Agile movement is significantly harder to implement when you talk about culture change, because, naturally, people are resistant to any type of change. Fear of change is a human reaction that takes a significant amount of self-awareness and emotional intelligence to overcome. And not everyone is self-aware of their emotional triggers, so change may simply create frustration or confusion for many people. Each of us, as humans, are comparable to these agile development solutions: We never deliver perfection on the first attempt, and we constantly need to change ourselves to adapt as we grow and mature.

So how do you merge the natural human state of change, the fear of that change, and the natural static state of organizational processes? By using the three-step Agile Culture Change Methodology, companies can discover how they can realize the gap areas they need to resolve, begin movement, and then maintain continuous innovation and growth.

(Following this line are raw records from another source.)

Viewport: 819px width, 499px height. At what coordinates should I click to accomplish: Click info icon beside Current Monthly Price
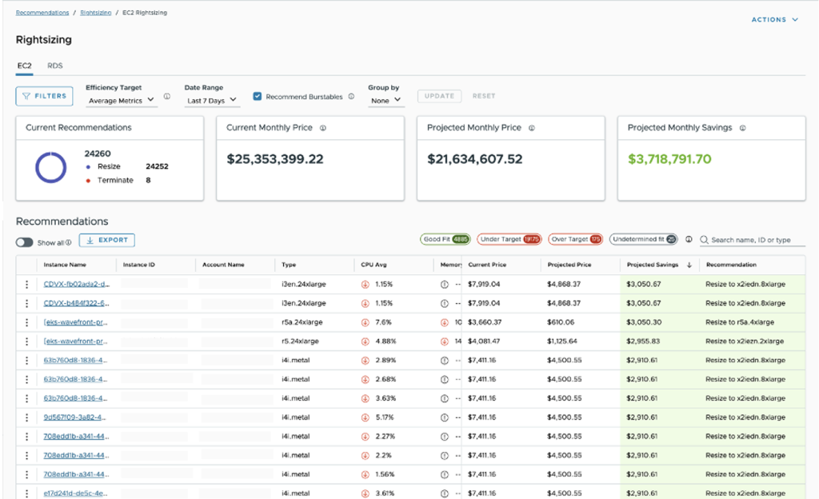pyautogui.click(x=322, y=128)
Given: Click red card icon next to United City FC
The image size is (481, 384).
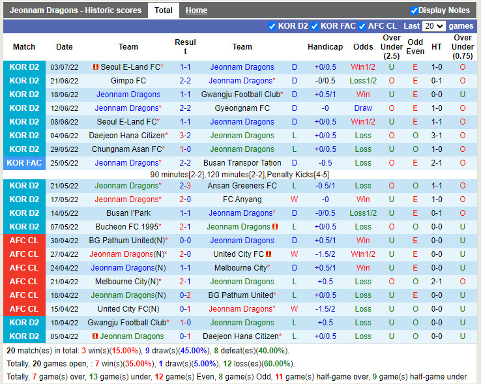Looking at the screenshot, I should pyautogui.click(x=269, y=254).
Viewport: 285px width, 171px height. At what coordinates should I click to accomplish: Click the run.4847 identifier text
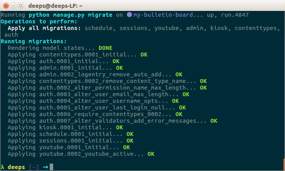tap(235, 15)
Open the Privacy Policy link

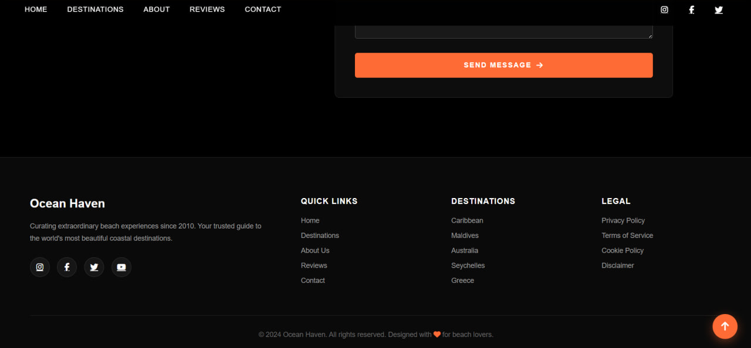(x=623, y=220)
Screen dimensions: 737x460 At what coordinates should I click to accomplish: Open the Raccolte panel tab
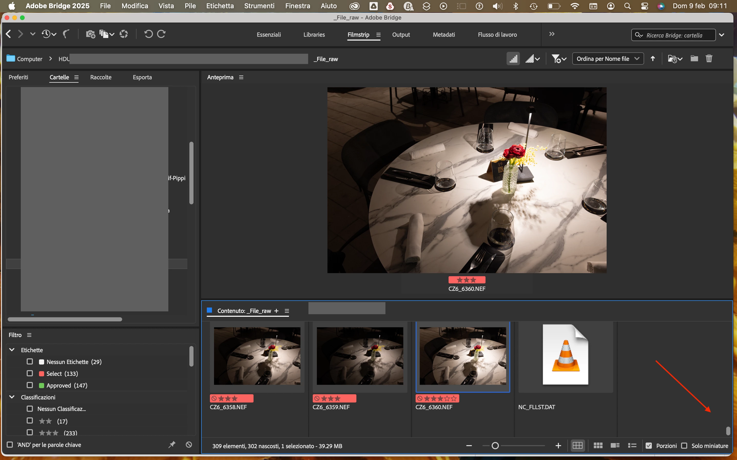[101, 77]
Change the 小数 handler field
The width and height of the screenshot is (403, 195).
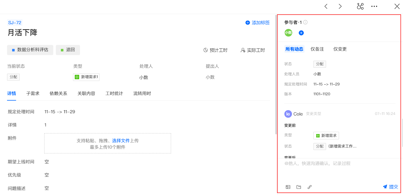(x=144, y=77)
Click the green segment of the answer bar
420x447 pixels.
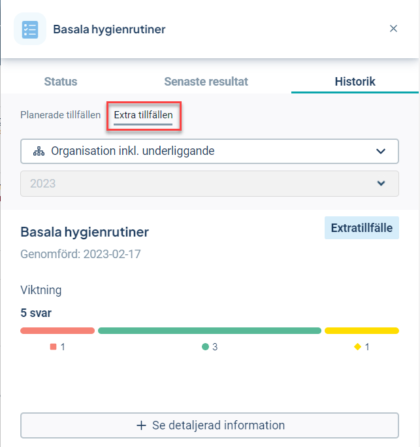[210, 331]
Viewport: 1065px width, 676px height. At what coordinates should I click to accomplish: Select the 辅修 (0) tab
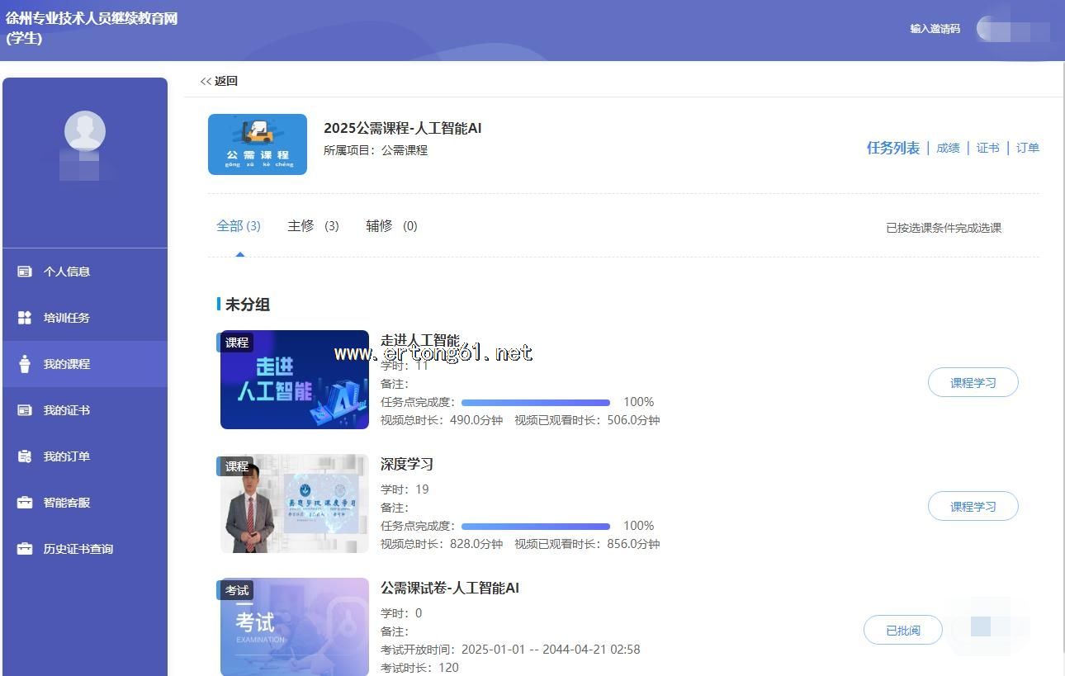tap(391, 226)
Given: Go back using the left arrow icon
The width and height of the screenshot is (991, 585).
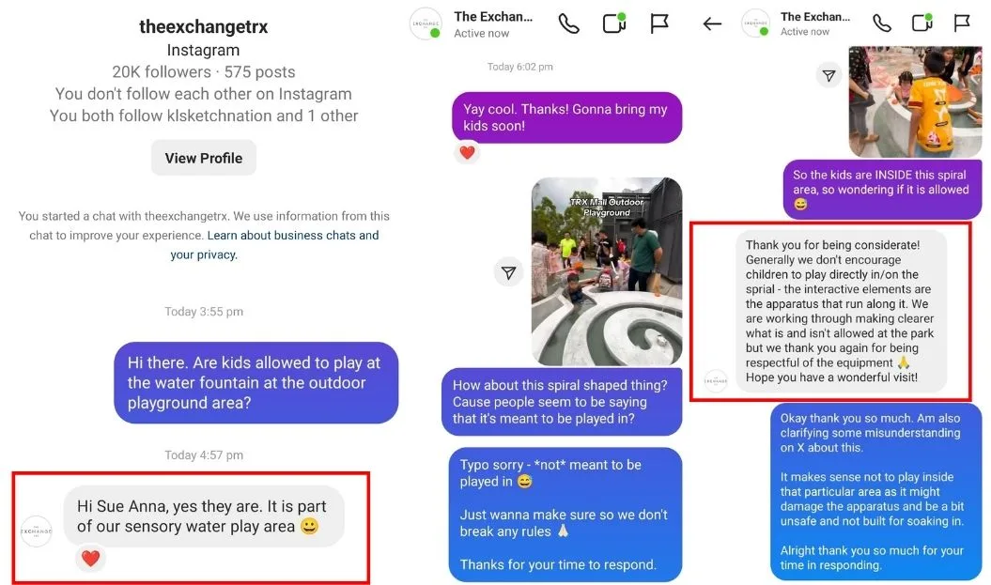Looking at the screenshot, I should click(x=712, y=24).
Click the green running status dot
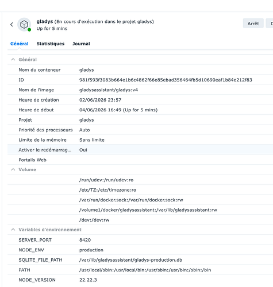This screenshot has height=287, width=273. tap(29, 30)
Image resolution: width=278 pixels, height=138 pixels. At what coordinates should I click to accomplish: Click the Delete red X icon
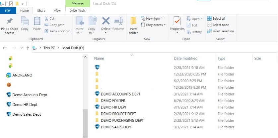point(105,22)
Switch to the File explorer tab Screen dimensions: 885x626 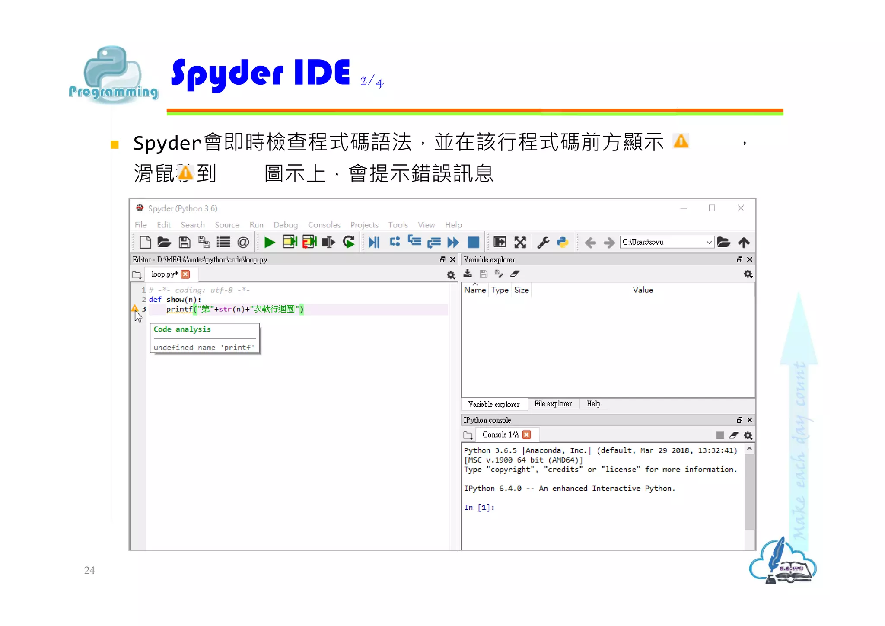pyautogui.click(x=553, y=404)
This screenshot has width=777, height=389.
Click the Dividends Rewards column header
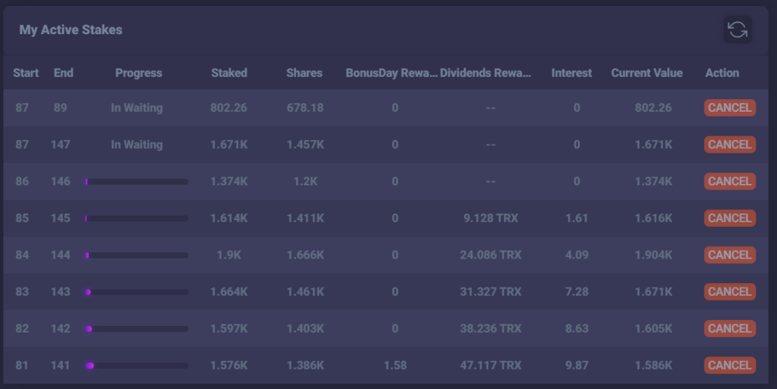pyautogui.click(x=485, y=73)
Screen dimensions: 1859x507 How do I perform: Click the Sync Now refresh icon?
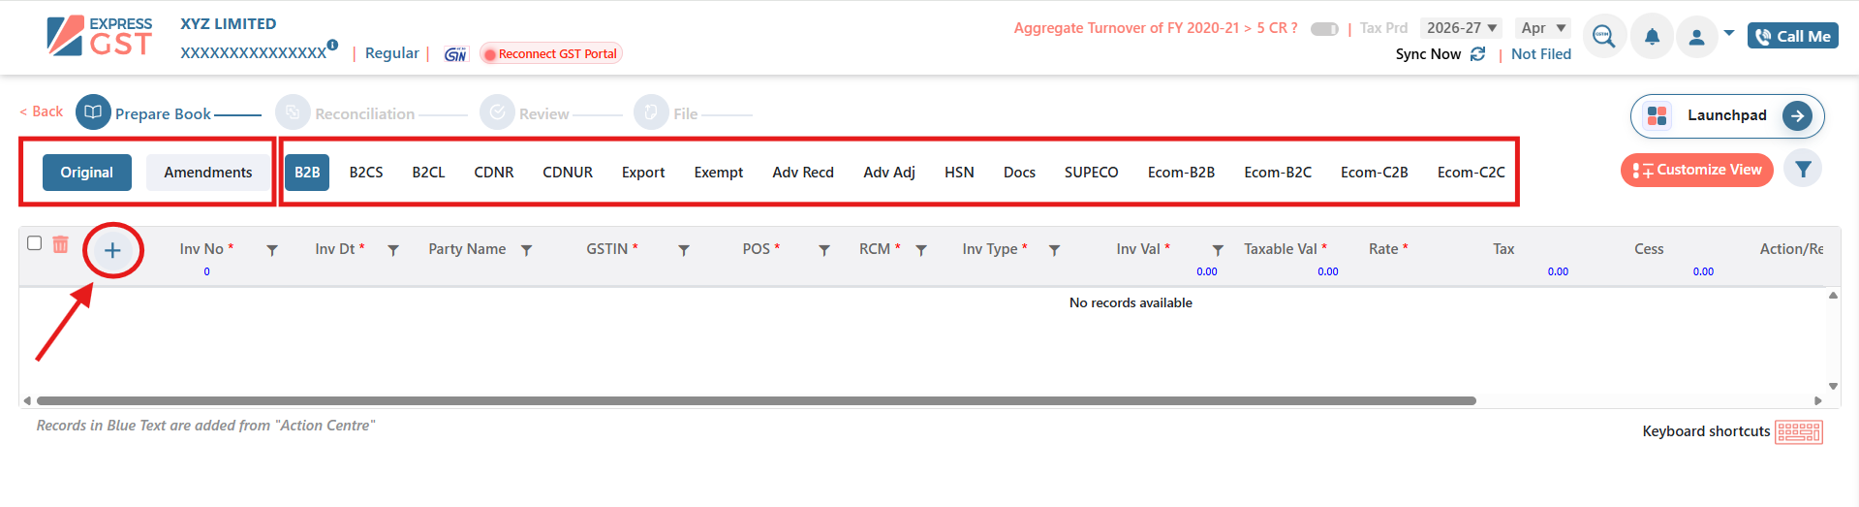[1477, 54]
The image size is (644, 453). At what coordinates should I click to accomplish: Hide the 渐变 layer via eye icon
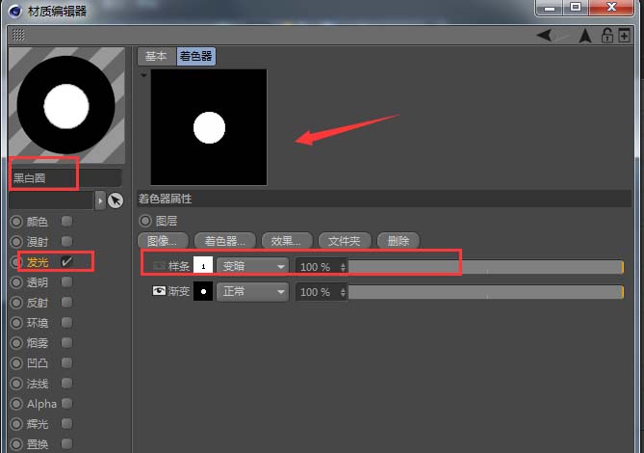[x=159, y=291]
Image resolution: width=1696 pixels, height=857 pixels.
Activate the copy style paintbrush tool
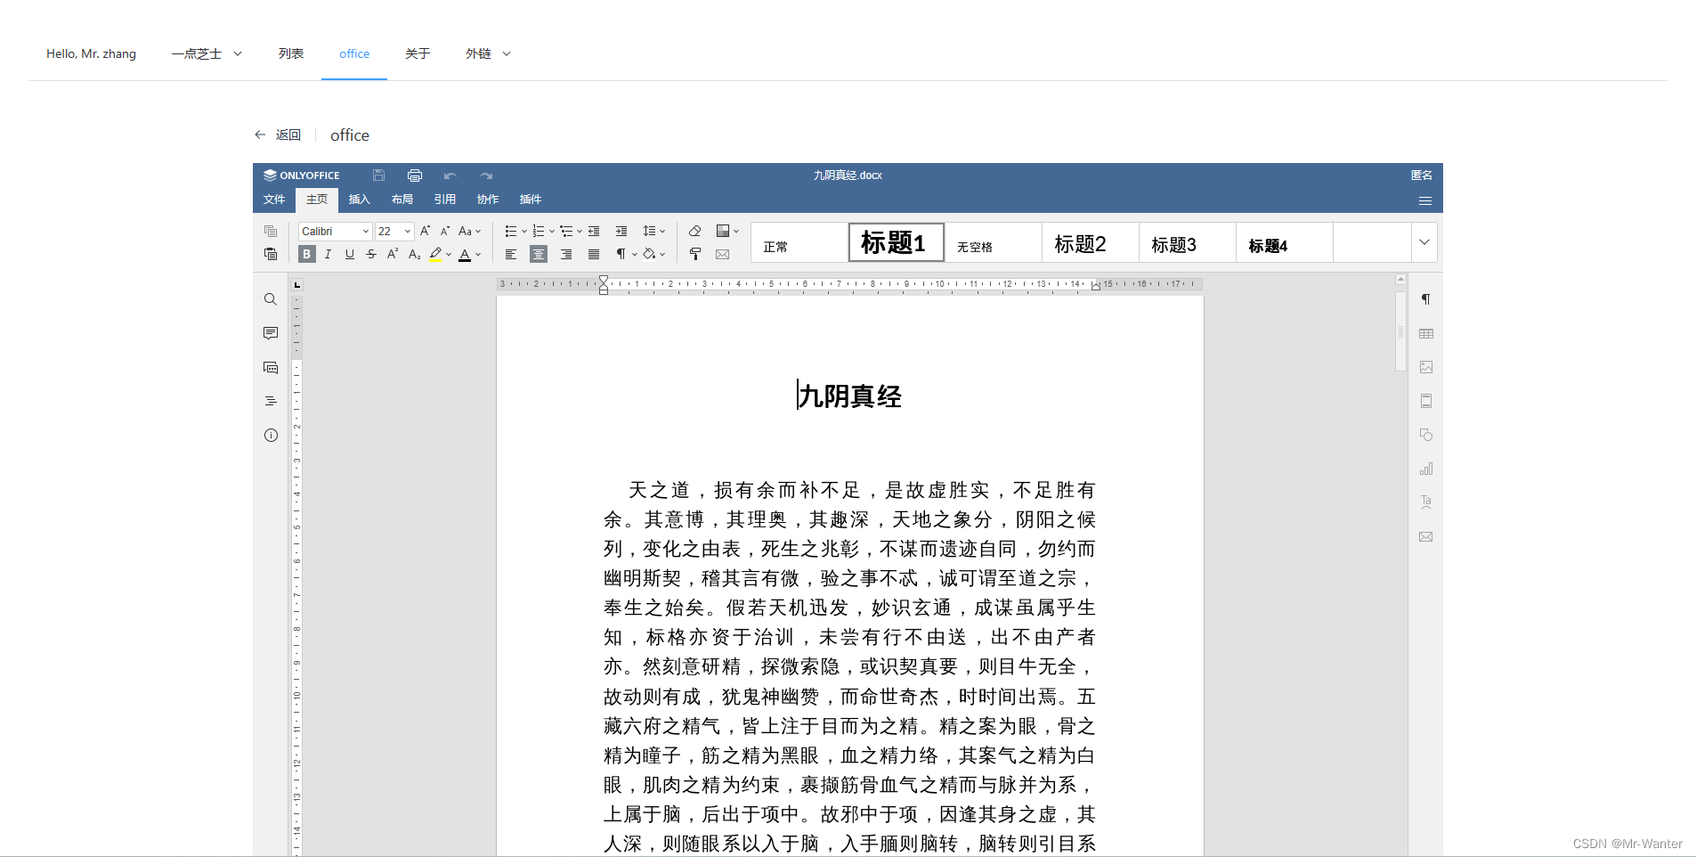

Step 1: Unfreeze the Negativity

The first step of the process is the longest, most difficult, and most frustrating. Unfreezing a culture rooted in negativity and entitlement can take a significant amount of emotional energy. Always remember that humans only have a certain amount emotional energy in their tank, and unfreezing negativity can consume it quickly. Make sure that if you are attempting to begin this process at your organization, you have balance in other areas of your life to fill your depleting emotional energy tank.


Unfreezing negativity starts with a gap analysis to understand cultural shortcomings. Culture is each person's collection of experiences, from the time you start interviewing to the time you leave the company. Each moment or experience will define how each employee interprets the culture of your company. It will be different for everyone... and that difference of opinion is okay and human.

Interview employees at your company. Ask them to tell you about their five most influential (positive or negative) experiences since they first started interacting with your organization. Collect, organize, and analyze the data that you are gaining from your conversations. What parts of your culture feel the best to your employees? Which have the largest gap areas?

Step 2: Moving Towards Agile Change

Once the largest cultural gap areas have been identified, define the current cultural baseline statistically with data from your interviews. Engage with Senior Leadership, if you haven't already. Define how culture change would change that baseline, and what measurement would define success. Starting with data helps take the "squishy" parts out of the culture change conversation and can help determine Return on Investment (ROI) measurements in the future.

Then, find like-minded change agents that are passionate about helping close certain gap areas. Use these internal culture champions to collaboratively define action plans and/or create social grassroots buzz around the projected culture change. Revisit action plans bi-weekly or monthly to discuss how the culture team can be flexible to continually adapt their plan for greater success and adoption. Plans will probably have to change multiple times before culture movement finds the right pathway for success.

Step 3: Refreeze Agile Movement

Celebrate successes as they occur in your organization's culture change movement. However, remember that success isn't a single finish line in our natural human state. Instead, it means continually growing, improving, and adapting that finish line to be better than the last one. Our organizations need to reflect the natural human tendency to mature, and adopt agile movement as a norm within our business models. Every company requires change to stay relevant, profitable and successful. 

Find the best way to refreeze your organization in an agile mindset. Define a new cultural norm that change is expected, celebrated, and albeit sometimes scary, rather necessary. Creating a change-minded workforce in an organization will promote innovation in practices, employees that are genuinely invested in the company’s mission, and more fluid and adaptable success for the bottom line.